Noble Intentions with Devastating Consequences – The Aid Mission in Haiti

There is a general wish to help when the sorrows of natural disasters are broadcasted into our living rooms. When seeing pictures of individual suffering we recognize our privilege in feeling safe. We go out and support the institutions and NGOs there to help, and if time and money allow, some go there in person. But in Haiti, a country that has suffered through several natural disasters and the international aid that followed, we have seen time and time again how it really is not just the thought that matters.

In 2010 Haiti was hit by an earthquake big enough to get the attention of western media. Billions of dollars were raised to help the now poor and homeless. Western organisations flocked there to help build houses, set up education, and provide food. Everyone had their heart in the right place, simply wanting to help the country heal and get back on its feet. However, the reality was more complicated and sometimes good intentions can do real damage.

In the direct aftermath, a lot of money was sent and spent on the absolute necessities such as clearing the rubble, educating children left without schools, starting the rebuild, and food aid. In hindsight, we can see that the food aid is a good example of when help is not helping. There was a need to feed those who lived in the areas affected by the earthquake, but imported food meant that local farmers in the entire country suddenly lost a years’ worth of work. Their harvest became worthless as no one wanted to buy rice when they could get it for free. The documentary Poverty Inc. also show the consequences of projects providing solar panels to Haiti to alleviate the lack of electricity. The projects were well intentioned but they left a local company with no buyers, nearly causing them to go out of business.

When it comes to the rebuild the inefficiency was staggering. A lot of criticism was aimed at the American Red Cross that only managed to build 6 houses for the price tag of half a billion dollars, that is however an extreme example. In general, NGOs and donor nations were unwilling to give money to the Haitian government due to a lack of confidence, and instead kept control and flew in contractors from abroad. This quintupled the costs compared to a charity that hired local workers.

We can see similar overconfidence in westerners’ ability to help by looking at the many voluntourism trips advertised as a way for Americans to help in the years after the earthquake. They often travel to Haiti to build houses without any prior knowledge in construction, leaving local masons – who would do it better and faster – without work.

In October 2010, half a year after the earthquake, Haiti was hit by a devastating outbreak of cholera. It was soon revealed to have been brought to the island by UN soldiers there on a peace keeping mission. Due to a lack of medical screening of their personnel, combined with inadequate sewage systems, the bacteria leaked into the Artibonite River, an important source of drinking water. Even though reports blaming the outbreak on UN forces were released as early as November 2010, causing civil outrage and fatal riots in the country, it was not until 2016 that the UN officially acknowledged their responsibility. Instead, the UN blamed natural causes, leading the Haitian government to build their strategies around the wrong scenario.

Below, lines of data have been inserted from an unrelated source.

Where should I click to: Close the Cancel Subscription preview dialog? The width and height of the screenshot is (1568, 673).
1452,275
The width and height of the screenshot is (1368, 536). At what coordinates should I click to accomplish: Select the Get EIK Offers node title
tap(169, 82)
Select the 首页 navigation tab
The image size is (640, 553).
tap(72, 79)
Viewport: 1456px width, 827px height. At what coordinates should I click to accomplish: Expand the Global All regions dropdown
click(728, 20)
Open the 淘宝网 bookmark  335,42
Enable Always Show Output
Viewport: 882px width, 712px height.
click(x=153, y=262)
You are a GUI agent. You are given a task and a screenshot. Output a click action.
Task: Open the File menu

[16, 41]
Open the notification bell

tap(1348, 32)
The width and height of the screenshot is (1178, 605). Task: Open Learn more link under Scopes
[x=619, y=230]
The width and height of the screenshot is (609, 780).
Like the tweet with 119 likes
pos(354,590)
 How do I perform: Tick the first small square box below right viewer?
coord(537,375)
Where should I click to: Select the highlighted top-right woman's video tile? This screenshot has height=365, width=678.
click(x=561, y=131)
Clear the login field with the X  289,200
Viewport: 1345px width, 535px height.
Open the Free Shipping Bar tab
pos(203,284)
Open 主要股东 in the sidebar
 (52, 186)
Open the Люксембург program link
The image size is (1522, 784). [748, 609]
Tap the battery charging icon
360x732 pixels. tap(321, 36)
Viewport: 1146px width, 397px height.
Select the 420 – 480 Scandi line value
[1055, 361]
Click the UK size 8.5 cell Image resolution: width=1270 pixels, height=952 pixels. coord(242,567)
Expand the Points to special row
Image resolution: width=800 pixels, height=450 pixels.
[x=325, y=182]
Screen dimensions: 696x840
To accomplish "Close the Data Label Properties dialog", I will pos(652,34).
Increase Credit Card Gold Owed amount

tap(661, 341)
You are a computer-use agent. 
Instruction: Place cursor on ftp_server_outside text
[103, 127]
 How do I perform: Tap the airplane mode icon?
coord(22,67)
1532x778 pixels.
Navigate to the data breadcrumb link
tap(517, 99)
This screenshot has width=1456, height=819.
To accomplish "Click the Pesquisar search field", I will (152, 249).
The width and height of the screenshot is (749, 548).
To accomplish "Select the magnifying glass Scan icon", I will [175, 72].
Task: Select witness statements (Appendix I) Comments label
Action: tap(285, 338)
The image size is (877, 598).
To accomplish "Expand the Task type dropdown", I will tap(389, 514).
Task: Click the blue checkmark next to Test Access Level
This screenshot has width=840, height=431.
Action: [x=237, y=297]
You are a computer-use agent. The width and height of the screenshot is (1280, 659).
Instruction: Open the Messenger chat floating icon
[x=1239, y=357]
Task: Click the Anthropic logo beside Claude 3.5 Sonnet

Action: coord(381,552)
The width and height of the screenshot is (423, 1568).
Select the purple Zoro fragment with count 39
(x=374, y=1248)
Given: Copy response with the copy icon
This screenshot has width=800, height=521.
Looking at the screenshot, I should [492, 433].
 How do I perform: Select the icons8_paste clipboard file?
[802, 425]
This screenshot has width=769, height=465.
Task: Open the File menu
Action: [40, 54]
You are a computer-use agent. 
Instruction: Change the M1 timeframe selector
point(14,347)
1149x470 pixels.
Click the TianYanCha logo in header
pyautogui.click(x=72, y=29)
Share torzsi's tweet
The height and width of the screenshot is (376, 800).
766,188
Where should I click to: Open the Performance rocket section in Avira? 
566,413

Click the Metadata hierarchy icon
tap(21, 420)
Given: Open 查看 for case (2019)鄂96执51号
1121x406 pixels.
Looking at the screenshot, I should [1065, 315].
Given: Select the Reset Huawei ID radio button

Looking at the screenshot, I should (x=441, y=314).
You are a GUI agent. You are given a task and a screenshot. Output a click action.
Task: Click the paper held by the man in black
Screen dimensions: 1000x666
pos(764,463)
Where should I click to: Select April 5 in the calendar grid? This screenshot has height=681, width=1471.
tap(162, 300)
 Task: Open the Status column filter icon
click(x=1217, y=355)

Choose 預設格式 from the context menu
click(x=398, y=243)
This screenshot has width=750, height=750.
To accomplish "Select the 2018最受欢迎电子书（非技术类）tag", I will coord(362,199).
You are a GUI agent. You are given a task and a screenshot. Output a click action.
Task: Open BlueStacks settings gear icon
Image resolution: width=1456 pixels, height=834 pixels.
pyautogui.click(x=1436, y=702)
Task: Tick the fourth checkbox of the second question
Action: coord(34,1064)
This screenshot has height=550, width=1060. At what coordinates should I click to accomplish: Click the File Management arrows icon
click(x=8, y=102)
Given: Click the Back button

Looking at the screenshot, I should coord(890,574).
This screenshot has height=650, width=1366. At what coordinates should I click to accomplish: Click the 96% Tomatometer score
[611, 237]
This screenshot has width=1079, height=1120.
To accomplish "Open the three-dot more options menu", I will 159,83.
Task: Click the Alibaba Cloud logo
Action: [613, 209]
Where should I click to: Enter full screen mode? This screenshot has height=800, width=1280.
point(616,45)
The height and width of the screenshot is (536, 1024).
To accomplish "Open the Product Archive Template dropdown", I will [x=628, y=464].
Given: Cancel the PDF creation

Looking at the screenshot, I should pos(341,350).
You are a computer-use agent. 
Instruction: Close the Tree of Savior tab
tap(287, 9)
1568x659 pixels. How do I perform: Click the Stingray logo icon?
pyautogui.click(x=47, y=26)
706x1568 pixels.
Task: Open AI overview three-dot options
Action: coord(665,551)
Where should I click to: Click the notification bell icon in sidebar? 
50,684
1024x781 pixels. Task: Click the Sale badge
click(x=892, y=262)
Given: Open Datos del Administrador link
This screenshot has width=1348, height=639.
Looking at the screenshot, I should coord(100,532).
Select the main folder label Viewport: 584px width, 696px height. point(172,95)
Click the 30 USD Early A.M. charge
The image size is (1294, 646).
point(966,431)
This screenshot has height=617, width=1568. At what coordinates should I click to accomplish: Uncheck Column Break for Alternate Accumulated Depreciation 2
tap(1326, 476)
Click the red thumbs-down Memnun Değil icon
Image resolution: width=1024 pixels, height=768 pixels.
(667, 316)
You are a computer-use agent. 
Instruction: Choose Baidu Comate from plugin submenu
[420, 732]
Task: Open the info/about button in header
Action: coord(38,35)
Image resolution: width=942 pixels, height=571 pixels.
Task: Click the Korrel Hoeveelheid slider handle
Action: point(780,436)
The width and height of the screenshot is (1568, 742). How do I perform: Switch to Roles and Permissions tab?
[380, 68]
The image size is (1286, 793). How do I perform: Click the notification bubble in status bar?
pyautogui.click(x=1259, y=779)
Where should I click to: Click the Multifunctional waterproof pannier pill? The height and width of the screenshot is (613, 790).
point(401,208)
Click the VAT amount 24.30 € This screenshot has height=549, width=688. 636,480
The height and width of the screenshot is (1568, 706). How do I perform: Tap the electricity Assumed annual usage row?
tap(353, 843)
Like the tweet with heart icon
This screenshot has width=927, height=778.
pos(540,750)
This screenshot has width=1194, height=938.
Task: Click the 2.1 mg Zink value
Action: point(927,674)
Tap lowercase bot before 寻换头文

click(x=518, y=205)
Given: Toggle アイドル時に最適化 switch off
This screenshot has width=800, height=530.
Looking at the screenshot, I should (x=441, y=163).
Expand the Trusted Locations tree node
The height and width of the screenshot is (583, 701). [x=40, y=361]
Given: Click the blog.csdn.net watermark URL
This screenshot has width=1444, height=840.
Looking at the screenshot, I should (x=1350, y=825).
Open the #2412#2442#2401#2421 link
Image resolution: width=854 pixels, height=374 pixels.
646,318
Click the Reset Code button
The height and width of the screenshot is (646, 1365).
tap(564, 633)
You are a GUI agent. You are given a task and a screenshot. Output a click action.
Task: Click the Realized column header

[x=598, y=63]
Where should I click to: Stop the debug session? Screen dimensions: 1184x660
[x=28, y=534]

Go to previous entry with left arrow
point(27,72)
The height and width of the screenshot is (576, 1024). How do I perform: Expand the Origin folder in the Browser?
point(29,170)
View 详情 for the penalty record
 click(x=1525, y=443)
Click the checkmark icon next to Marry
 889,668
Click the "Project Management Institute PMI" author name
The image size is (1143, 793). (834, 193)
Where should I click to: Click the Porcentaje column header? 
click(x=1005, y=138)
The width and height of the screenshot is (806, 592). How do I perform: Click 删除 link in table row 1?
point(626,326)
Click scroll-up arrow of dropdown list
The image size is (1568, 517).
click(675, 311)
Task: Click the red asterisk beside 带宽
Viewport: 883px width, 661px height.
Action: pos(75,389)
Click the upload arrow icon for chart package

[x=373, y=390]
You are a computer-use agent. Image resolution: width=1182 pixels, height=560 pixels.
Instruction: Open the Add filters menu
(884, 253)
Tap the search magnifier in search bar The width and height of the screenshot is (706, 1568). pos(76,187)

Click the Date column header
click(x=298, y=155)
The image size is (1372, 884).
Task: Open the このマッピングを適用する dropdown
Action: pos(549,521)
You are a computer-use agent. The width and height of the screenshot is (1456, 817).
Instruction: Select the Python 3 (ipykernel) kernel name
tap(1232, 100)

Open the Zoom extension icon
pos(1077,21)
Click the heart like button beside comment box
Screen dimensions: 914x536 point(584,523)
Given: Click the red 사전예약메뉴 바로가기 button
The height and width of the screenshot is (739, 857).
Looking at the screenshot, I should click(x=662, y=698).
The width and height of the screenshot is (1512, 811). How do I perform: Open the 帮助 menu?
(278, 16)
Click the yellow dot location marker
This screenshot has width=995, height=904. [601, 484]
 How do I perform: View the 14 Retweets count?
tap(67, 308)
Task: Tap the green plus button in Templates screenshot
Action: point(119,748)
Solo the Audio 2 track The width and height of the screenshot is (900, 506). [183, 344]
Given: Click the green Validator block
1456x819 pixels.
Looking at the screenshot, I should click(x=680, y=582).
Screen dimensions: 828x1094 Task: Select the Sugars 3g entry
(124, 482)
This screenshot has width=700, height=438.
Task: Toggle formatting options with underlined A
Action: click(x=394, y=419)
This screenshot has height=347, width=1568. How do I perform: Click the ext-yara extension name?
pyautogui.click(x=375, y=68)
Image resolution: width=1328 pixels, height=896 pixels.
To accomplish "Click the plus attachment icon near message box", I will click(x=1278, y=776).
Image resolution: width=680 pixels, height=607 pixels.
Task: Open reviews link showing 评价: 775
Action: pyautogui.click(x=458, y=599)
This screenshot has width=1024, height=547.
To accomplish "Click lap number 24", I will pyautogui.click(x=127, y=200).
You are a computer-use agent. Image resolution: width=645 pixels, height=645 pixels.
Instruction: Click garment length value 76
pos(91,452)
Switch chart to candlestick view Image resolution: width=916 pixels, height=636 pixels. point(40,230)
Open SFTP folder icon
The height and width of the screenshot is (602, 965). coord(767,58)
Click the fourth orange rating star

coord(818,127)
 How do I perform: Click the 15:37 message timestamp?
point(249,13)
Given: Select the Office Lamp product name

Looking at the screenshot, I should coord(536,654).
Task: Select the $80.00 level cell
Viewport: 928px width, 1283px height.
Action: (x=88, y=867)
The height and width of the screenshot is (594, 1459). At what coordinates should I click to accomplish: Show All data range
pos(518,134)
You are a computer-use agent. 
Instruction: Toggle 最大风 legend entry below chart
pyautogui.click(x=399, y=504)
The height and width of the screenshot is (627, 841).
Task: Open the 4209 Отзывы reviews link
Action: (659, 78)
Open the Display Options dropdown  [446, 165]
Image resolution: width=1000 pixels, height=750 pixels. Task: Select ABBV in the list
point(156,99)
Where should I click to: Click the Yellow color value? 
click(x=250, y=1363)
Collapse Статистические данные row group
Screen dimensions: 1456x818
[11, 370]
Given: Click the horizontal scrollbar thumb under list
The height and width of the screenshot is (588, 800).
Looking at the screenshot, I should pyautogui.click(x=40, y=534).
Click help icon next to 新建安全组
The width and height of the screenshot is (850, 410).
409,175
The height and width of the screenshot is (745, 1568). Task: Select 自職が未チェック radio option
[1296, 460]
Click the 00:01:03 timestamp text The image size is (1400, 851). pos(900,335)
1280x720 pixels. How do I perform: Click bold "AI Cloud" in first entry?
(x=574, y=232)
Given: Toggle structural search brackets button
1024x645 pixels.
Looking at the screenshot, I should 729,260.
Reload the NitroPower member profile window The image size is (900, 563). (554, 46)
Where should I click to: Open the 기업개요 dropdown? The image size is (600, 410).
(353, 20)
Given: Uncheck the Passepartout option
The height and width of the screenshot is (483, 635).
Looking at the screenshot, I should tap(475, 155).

Port-au-Prince neighbourhood in ruins following the 2010 earthquake. (Picture: Marcello Casal Jr/ABr; Wikimedia Commons)

Since then over 9000 Haitians have died and almost a million have been infected. Before 2010, Haiti had gone almost a century without cholera and they desperately needed assistance. Unfortunately, this time the will to help was not as strong as before. The UN’s plans to help remedy the situation in 2012 were cut due to lack of funding, and still today the team there to educate and secure drinking water is struggling financially. During that time there was rioting and strong anti-UN sentiments among the Haitian population, something we can see again today.

Earlier this year Haiti was once again struck by natural disaster as hurricane Matthew swept across the country. As one might expect, this has been a serious setback in the rebuilding of the country, and the biggest issue seems to be new outbreaks of cholera. The global community was once again eager to help, hopefully doing it right this time. However, it seems as though the people of Haiti have lost their patience, which seems to reflect years of frustration. Some villagers, feeling neglected by the aid efforts, have raised roadblocks in protest, stopping trucks from delivering supplies to other parts of the country. Once again the population appears to be showing strong anti-intervention sentiments.

The unwillingness to admit fault by aid interventionists seems to be an epidemic. It is easier to not look back at the consequences and trust that the help offered is the help needed. But often the main thing necessary for long term stability is what aid often takes away from the locals – opportunity to work. If local companies, masons, and farmers were called upon first they could provide opportunity for even more people to be able to sustain themselves. The earthquake in Haiti was catastrophic in many ways, but large parts of the country were still standing.

There is little doubt that the way aid has been brought to Haiti has been thoughtless but well-intentioned. But it seems good intentions are ruining a country. From bringing in disease to putting locals out of business, there is a consistent lack of sustainable strategies. The people of Haiti have been there for all of it, even if we keep forgetting. A call for change and the need for Haiti’s voice to be heard is paramount. They must be able to ask for the necessary support, and not be considered ungrateful when they receive the opposite.